▶ **Supplied records**
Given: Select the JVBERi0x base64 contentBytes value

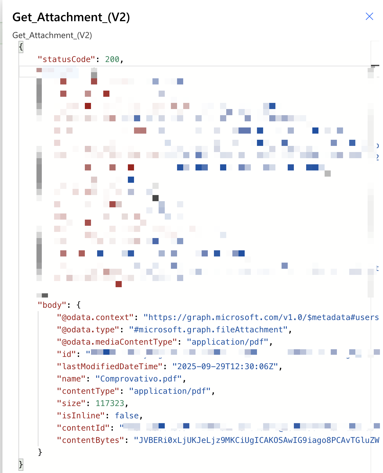Looking at the screenshot, I should pos(257,440).
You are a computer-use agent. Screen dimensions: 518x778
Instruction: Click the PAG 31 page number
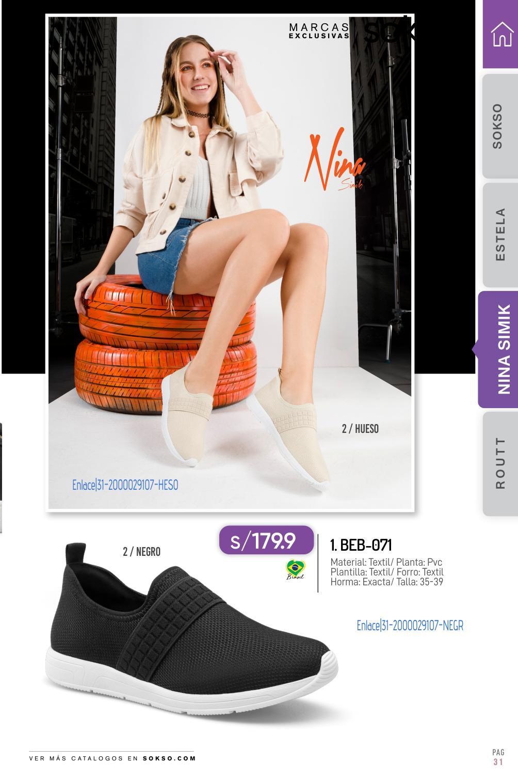pos(498,758)
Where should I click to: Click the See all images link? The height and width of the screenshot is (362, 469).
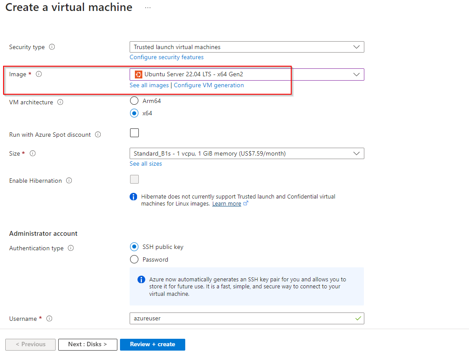(149, 85)
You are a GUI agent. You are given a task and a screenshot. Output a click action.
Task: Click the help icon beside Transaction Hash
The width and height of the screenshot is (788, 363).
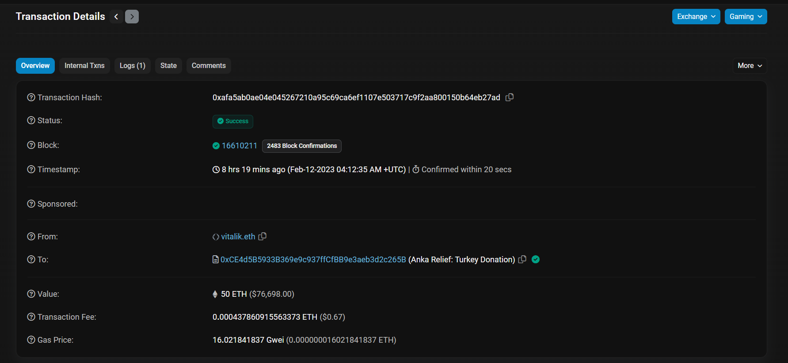pyautogui.click(x=31, y=97)
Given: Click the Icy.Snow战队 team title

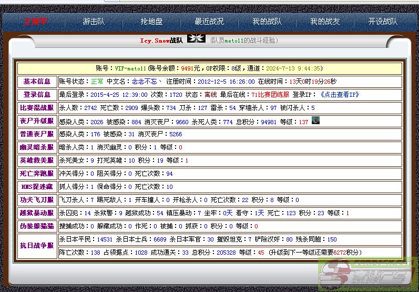Looking at the screenshot, I should [x=161, y=41].
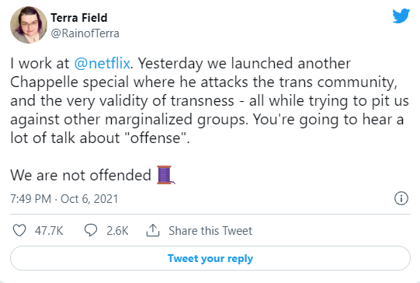The image size is (420, 283).
Task: Click the share upload arrow icon
Action: click(153, 230)
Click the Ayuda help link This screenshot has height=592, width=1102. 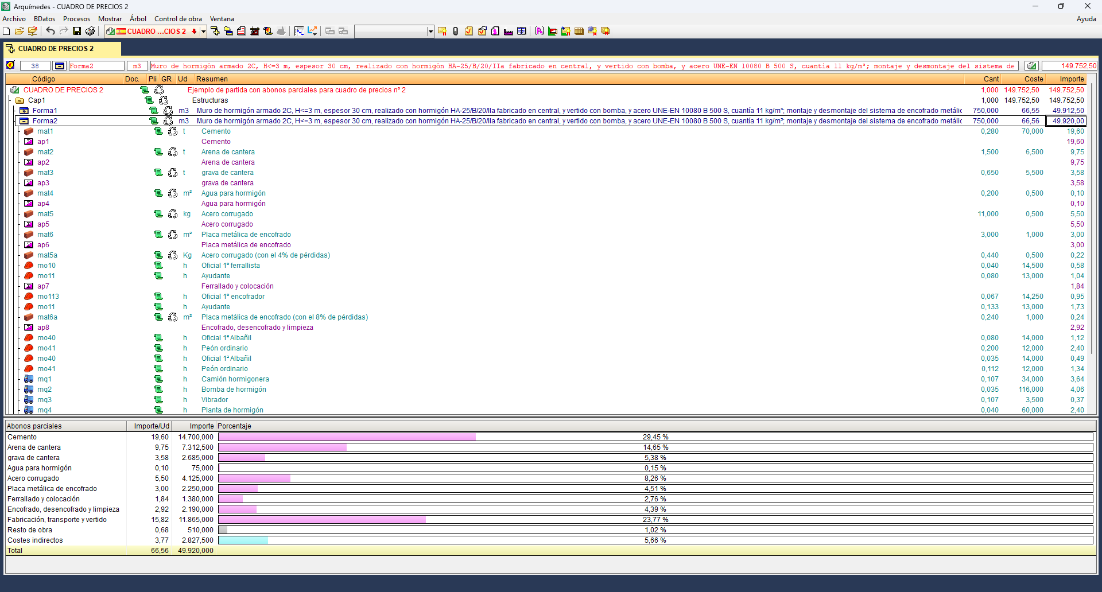point(1086,19)
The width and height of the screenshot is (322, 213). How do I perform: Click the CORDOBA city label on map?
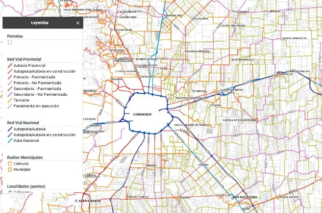[143, 114]
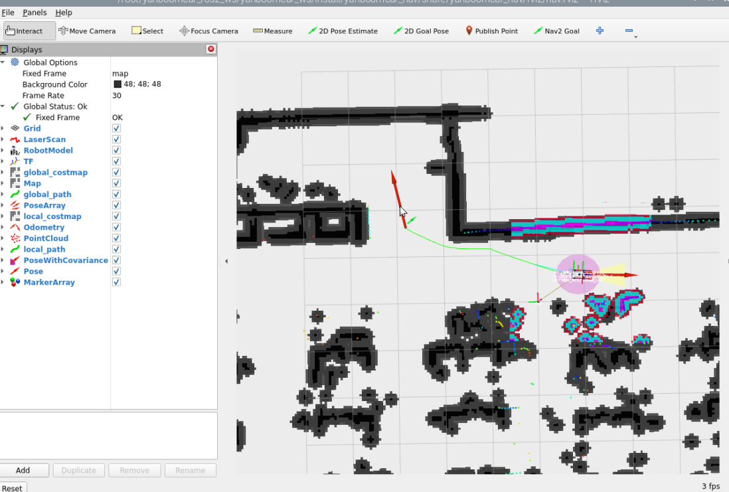Disable the MarkerArray display checkbox
729x492 pixels.
116,282
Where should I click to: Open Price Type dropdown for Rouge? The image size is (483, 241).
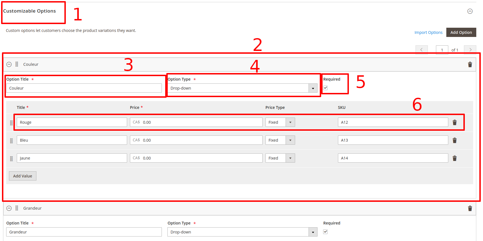click(x=280, y=122)
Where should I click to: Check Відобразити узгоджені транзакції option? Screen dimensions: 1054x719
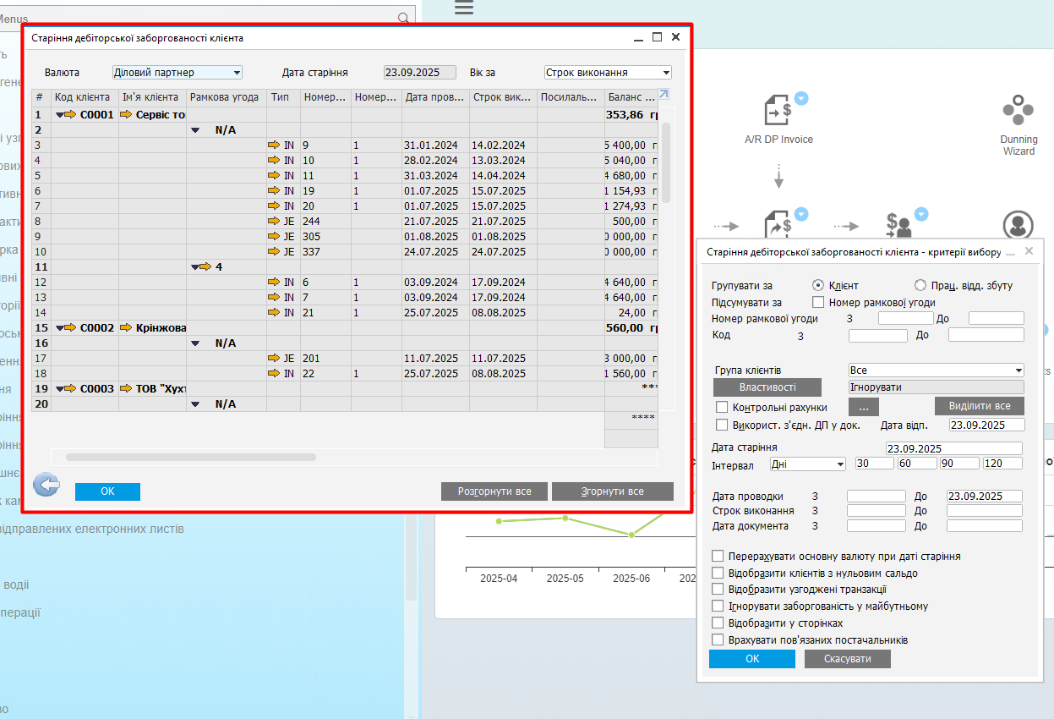click(718, 590)
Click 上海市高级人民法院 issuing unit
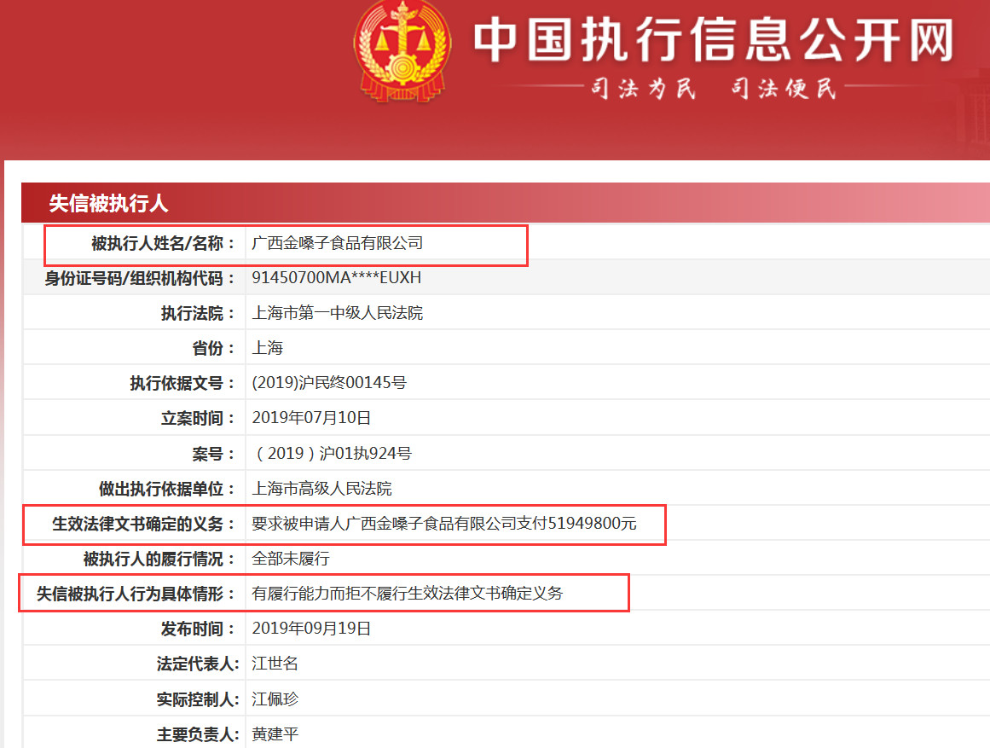The height and width of the screenshot is (748, 990). [x=322, y=489]
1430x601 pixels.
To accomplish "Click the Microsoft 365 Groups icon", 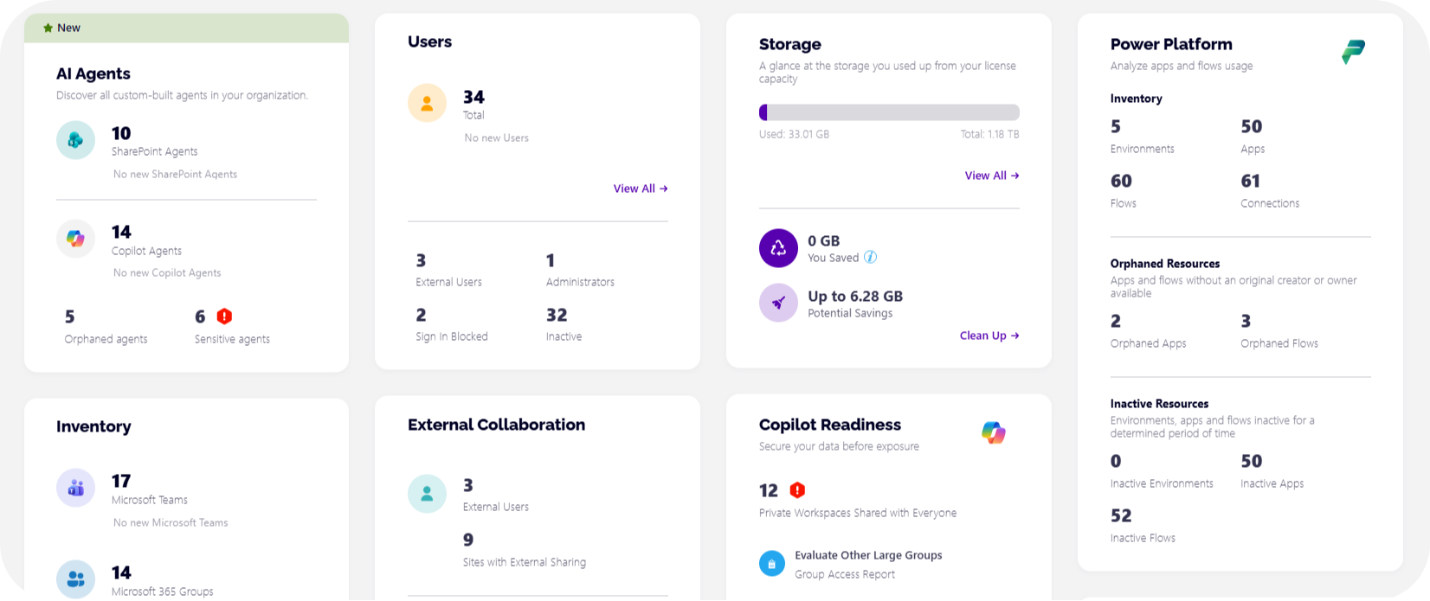I will coord(75,579).
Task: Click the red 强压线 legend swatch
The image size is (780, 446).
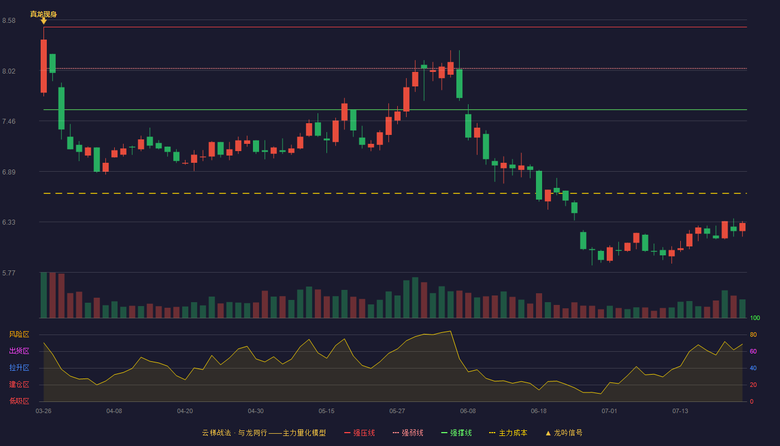Action: click(x=347, y=433)
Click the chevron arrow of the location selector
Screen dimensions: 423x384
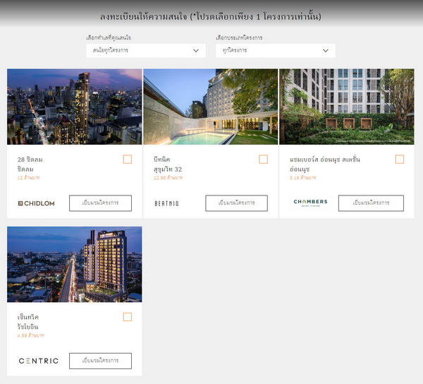[196, 51]
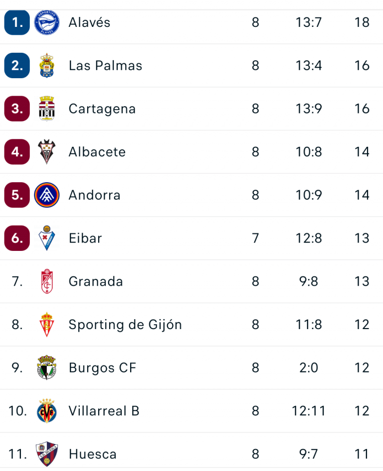Click the blue position 1 badge
This screenshot has height=471, width=383.
[17, 22]
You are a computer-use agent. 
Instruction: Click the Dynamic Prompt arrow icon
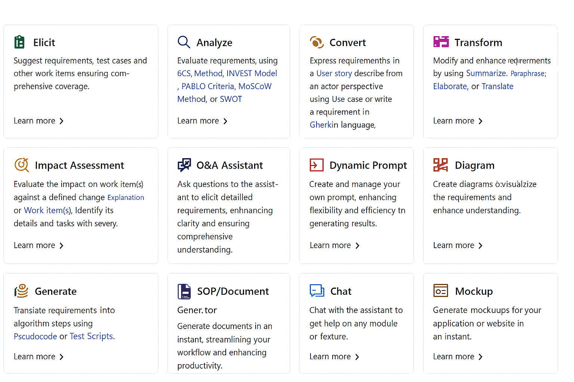click(317, 165)
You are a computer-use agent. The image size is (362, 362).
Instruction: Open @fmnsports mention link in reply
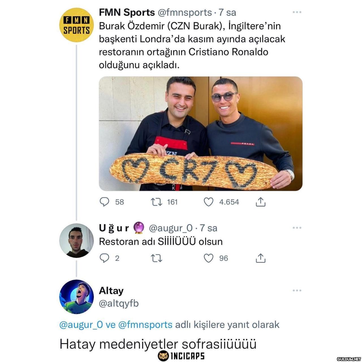[145, 325]
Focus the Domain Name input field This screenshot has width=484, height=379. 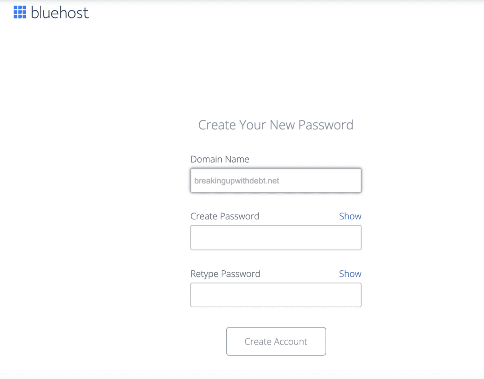click(276, 180)
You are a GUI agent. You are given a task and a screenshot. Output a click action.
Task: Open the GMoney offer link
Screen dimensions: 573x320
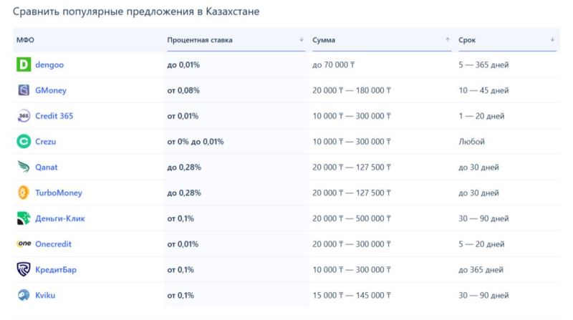tap(51, 91)
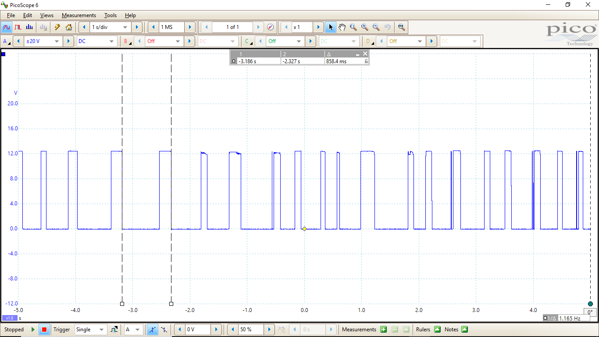Click the Auto setup lightning icon
This screenshot has height=337, width=599.
[57, 27]
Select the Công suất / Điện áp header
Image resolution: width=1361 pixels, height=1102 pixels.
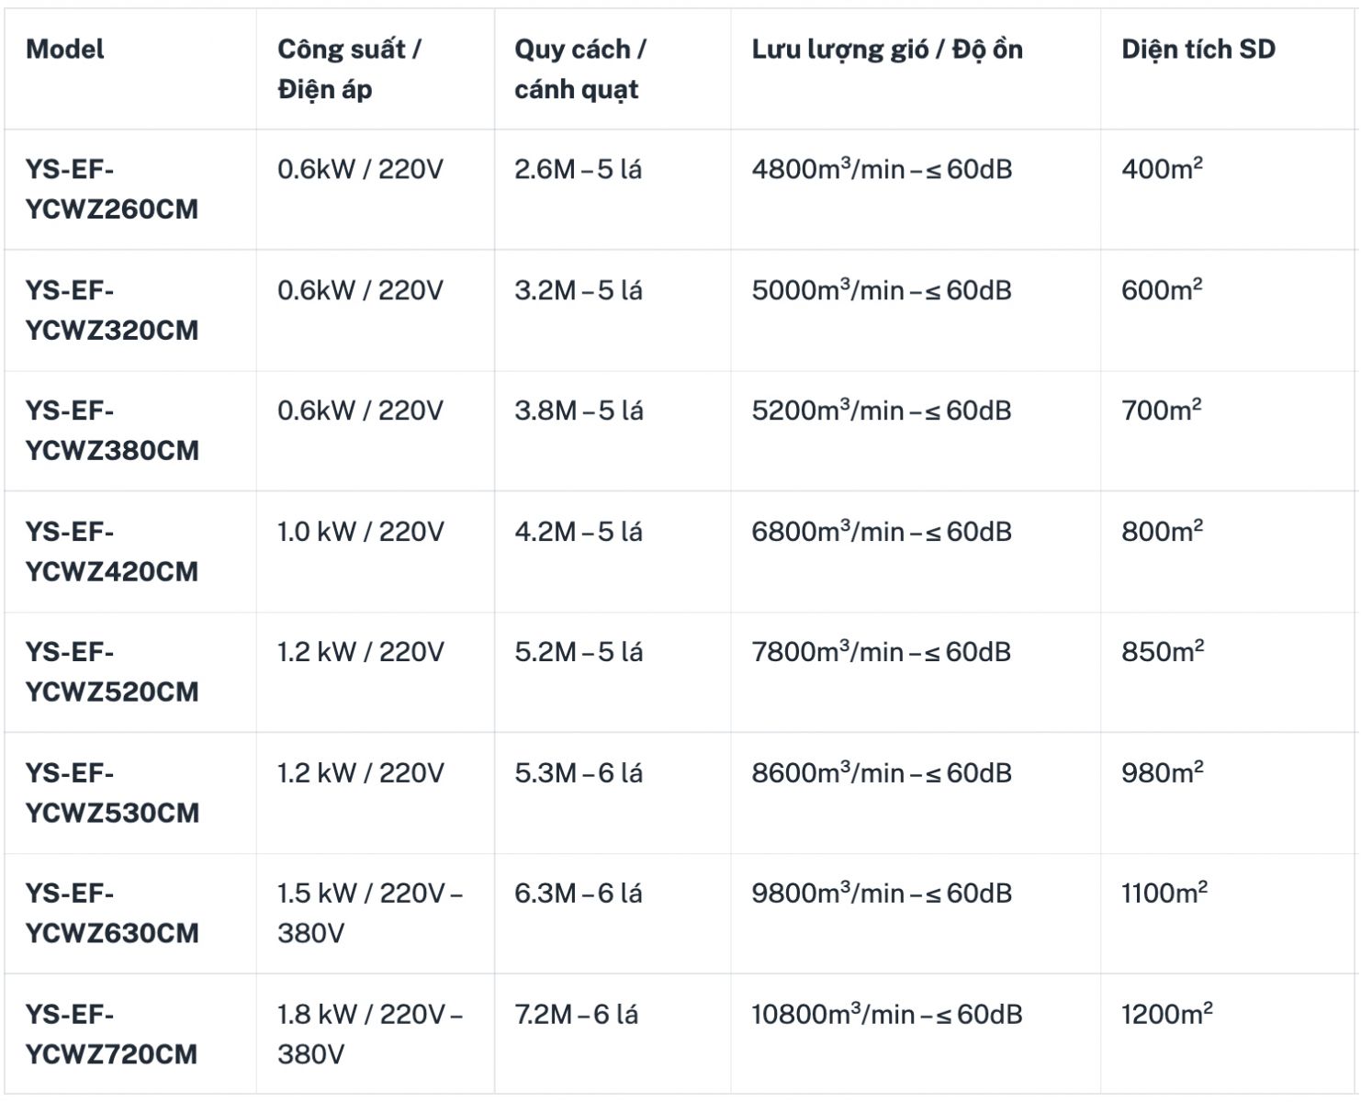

▶ **Exercise objective**
Return a copy of each line in the entries that contains "agent".

▶ **Task response**
You are a computer-use agent. Screen dimensions: 518x778
You are a GUI agent. You are given a task and a screenshot. Output a click action.
You are a computer-use agent. 
You are a computer-use agent. The image size is (362, 362).
You are a GUI agent. You are given a task and a screenshot. Output a click action.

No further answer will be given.